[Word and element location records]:

BEGIN

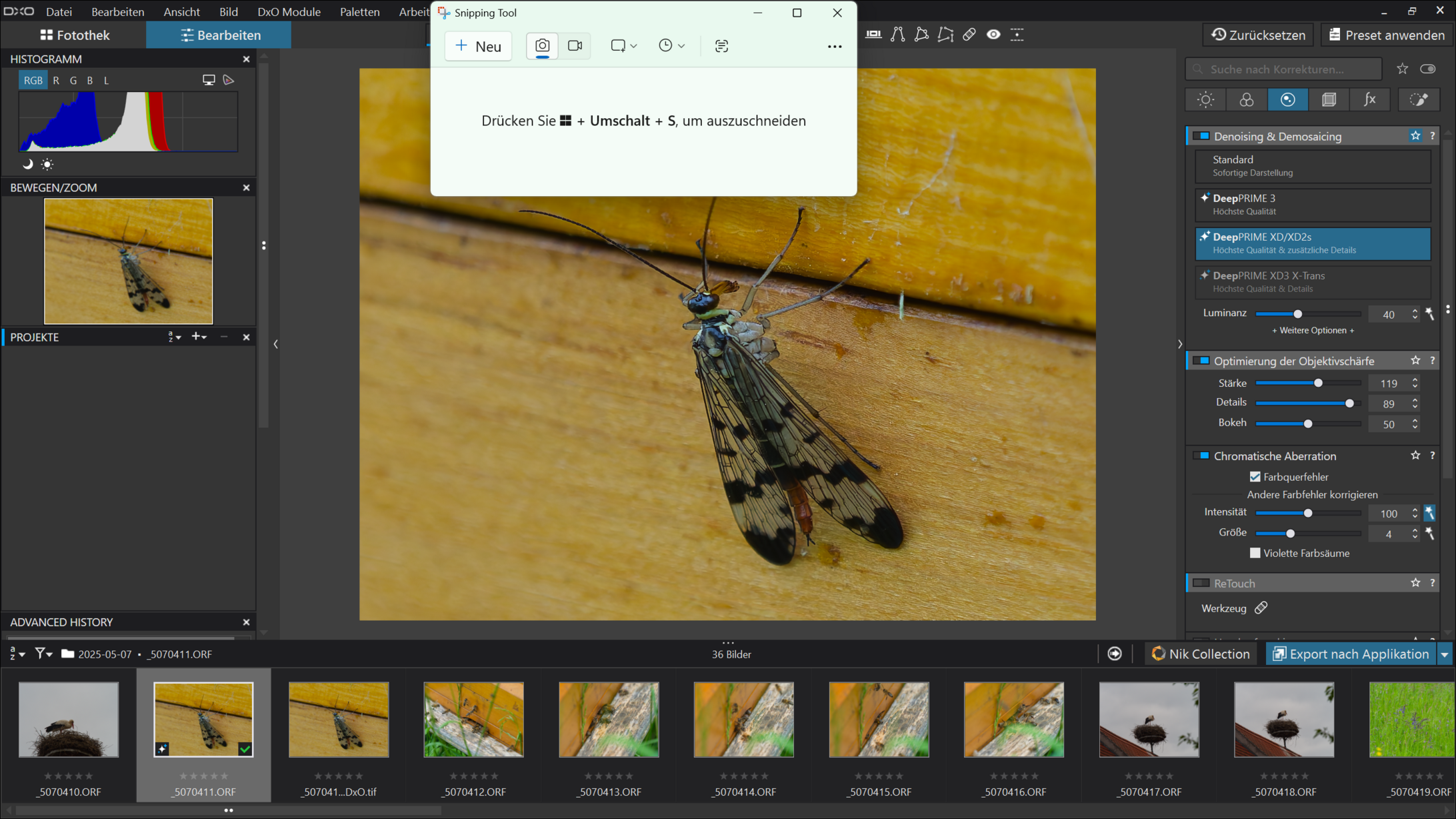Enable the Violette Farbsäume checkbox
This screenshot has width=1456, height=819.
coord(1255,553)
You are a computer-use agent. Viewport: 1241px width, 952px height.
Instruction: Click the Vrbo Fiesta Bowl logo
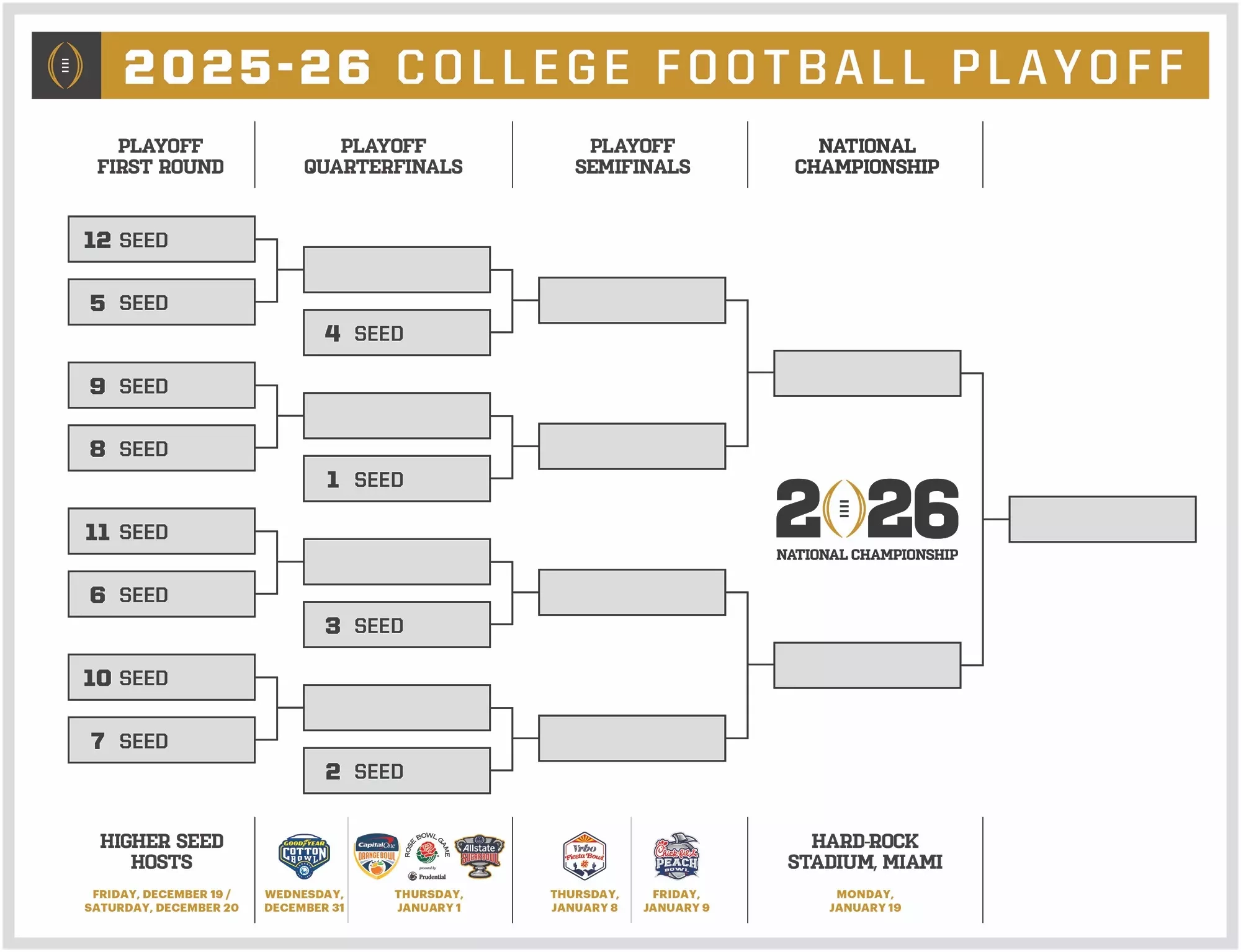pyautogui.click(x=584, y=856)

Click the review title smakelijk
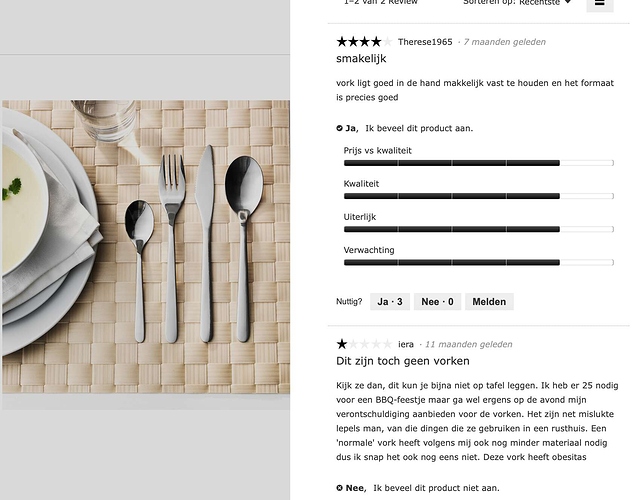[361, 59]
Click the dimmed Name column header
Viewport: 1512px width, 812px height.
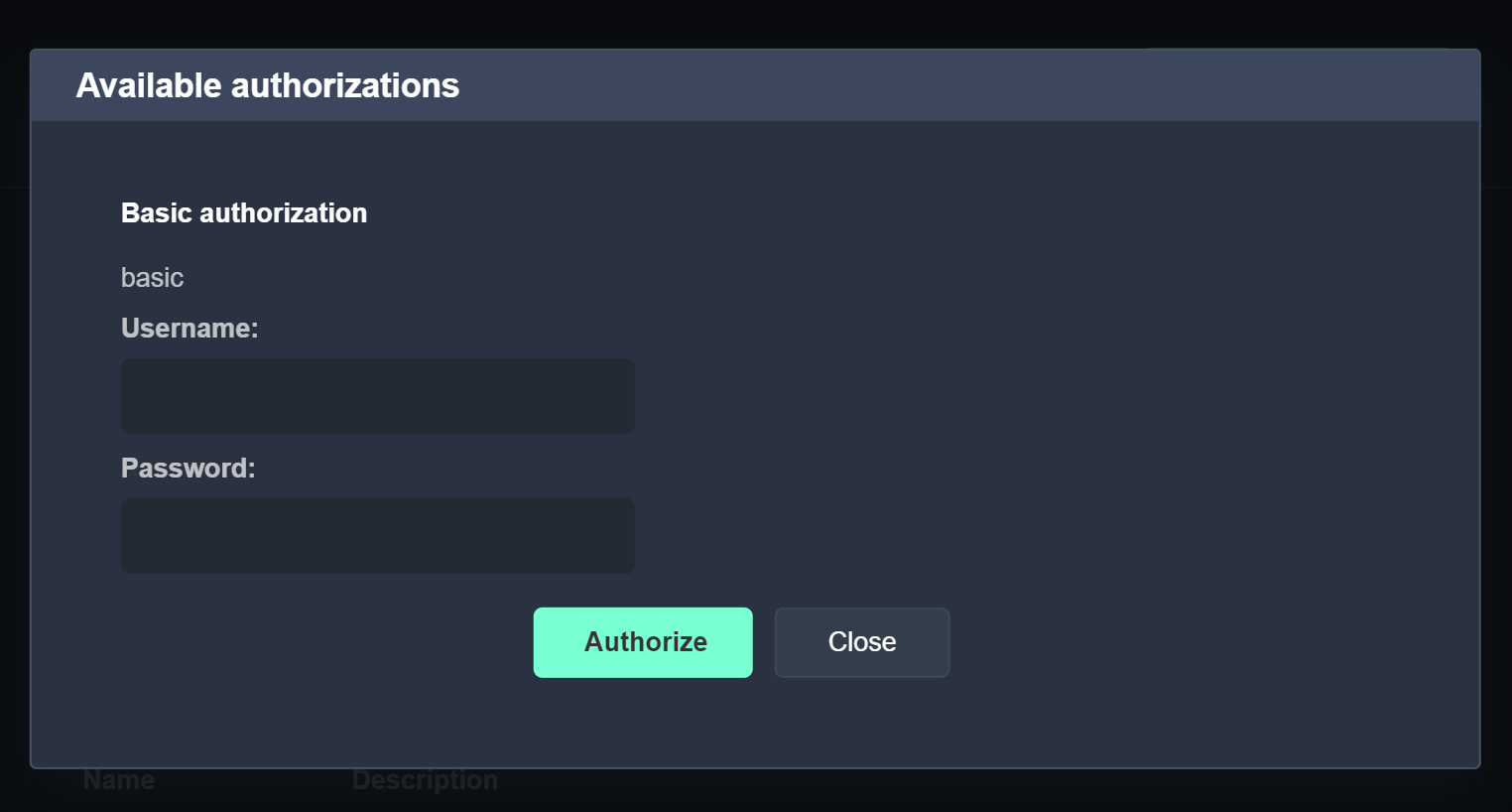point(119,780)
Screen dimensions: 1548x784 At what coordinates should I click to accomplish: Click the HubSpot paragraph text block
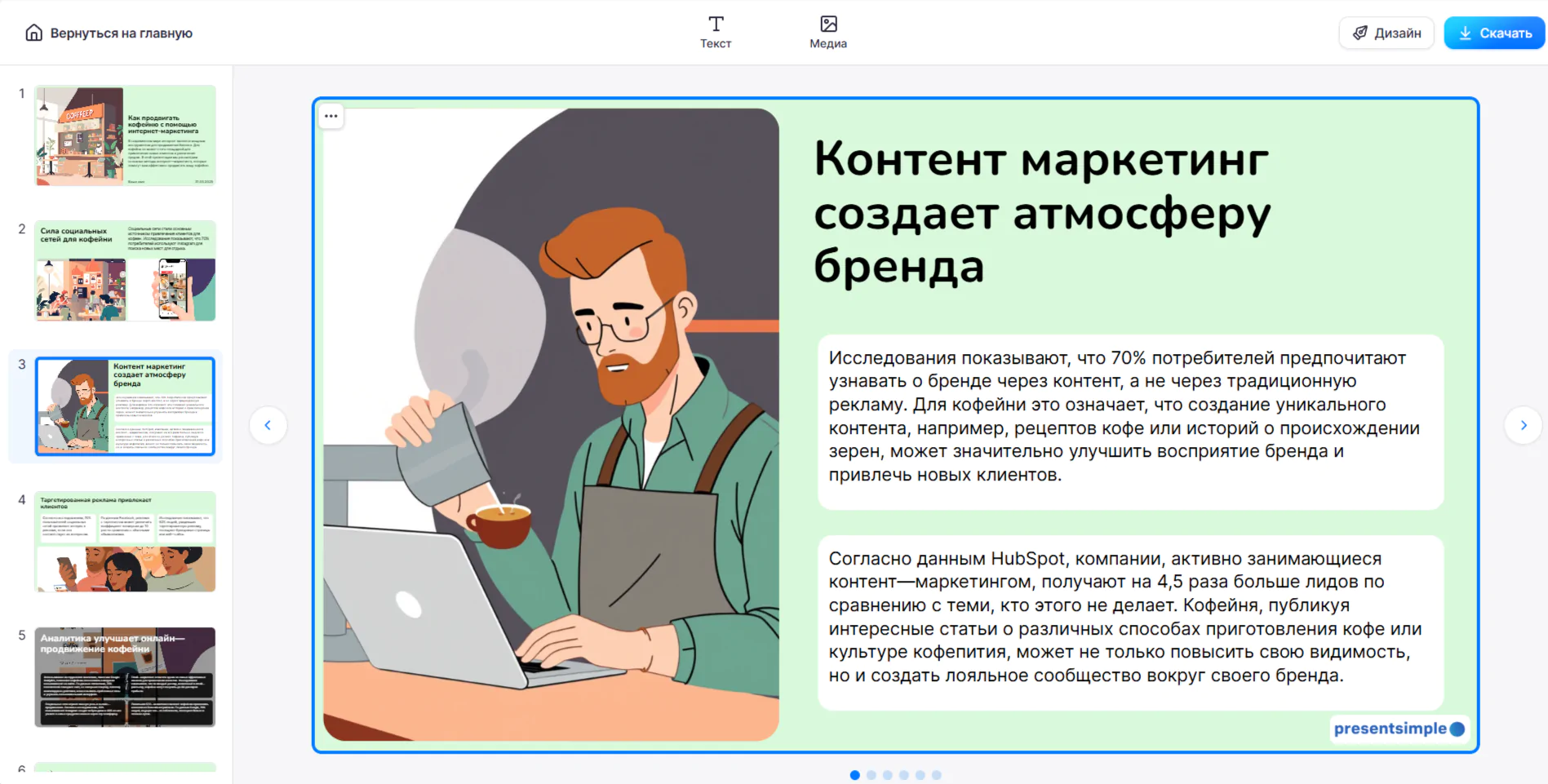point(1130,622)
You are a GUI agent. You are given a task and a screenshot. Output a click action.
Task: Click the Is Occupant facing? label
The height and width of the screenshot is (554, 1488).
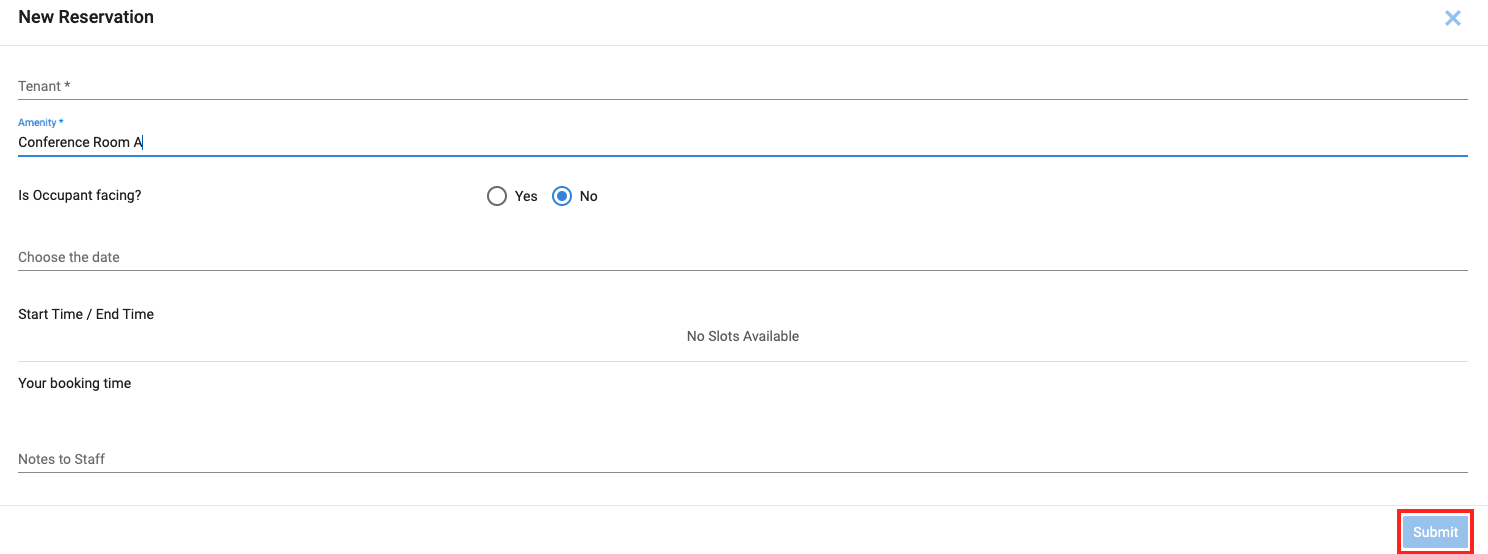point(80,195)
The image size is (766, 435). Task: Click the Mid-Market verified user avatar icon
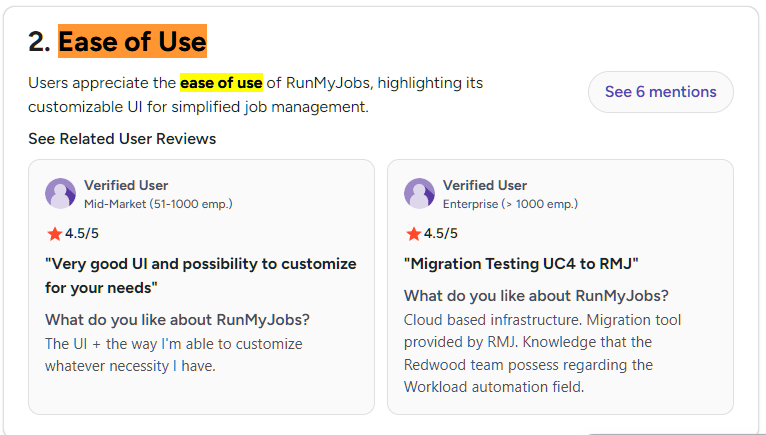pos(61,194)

END

[Problem details]: Rewrite the records with "Viewport" swapped for "Screen size" everywhere and nothing else changed. Leave the pictures out of your answer.

[Worked solution]:
Enable the Violette Farbsäume checkbox
This screenshot has width=1456, height=819.
coord(1255,553)
You are a computer-use agent. Screen size: 1241px width, 952px height.
Instruction: Click the Vrbo Fiesta Bowl logo
pyautogui.click(x=584, y=856)

Click the review title smakelijk
[361, 59]
Click the dimmed Name column header
Screen size: 1512px width, 812px height.
point(119,780)
Screen dimensions: 1548x784 At what coordinates should I click to accomplish: Click the HubSpot paragraph text block
point(1130,622)
You are a GUI agent. You are given a task and a screenshot. Output a click action.
Task: Click the Is Occupant facing? label
The height and width of the screenshot is (554, 1488).
point(80,195)
The image size is (766, 435). Task: Click the Mid-Market verified user avatar icon
pos(61,194)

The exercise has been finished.